[Collected data entries]
++++++++++
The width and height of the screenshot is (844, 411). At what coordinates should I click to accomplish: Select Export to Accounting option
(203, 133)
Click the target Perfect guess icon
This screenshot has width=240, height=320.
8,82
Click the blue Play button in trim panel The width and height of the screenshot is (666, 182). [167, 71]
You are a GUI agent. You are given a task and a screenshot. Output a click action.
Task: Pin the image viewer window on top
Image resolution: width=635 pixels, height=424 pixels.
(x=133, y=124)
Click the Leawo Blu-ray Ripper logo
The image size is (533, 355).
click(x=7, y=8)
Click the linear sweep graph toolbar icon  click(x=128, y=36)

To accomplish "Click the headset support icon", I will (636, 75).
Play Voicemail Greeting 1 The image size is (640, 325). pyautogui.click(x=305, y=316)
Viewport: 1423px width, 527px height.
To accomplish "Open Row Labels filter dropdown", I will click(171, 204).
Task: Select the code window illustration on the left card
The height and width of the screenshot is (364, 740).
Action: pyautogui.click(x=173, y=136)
++++++++++
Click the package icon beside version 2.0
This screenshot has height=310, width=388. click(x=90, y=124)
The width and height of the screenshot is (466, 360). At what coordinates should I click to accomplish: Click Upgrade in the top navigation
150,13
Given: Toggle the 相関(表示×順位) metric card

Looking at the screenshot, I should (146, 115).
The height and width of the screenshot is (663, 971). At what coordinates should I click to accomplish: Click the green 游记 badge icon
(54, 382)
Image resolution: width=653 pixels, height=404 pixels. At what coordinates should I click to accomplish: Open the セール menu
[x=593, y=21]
++++++++++
**Task item:**
Above are the entries. Copy exactly the part that opens with the line containing "The width and height of the screenshot is (844, 411)." and closes with the line containing "Click the linear", and no more.

**Solved exercise:**
The width and height of the screenshot is (844, 411). At what coordinates should I click to accomplish: Select Export to Accounting option
(203, 133)
Click the target Perfect guess icon
This screenshot has width=240, height=320.
8,82
Click the blue Play button in trim panel The width and height of the screenshot is (666, 182). [167, 71]
You are a GUI agent. You are given a task and a screenshot. Output a click action.
Task: Pin the image viewer window on top
Image resolution: width=635 pixels, height=424 pixels.
(x=133, y=124)
Click the Leawo Blu-ray Ripper logo
The image size is (533, 355).
click(x=7, y=8)
Click the linear sweep graph toolbar icon  click(x=128, y=36)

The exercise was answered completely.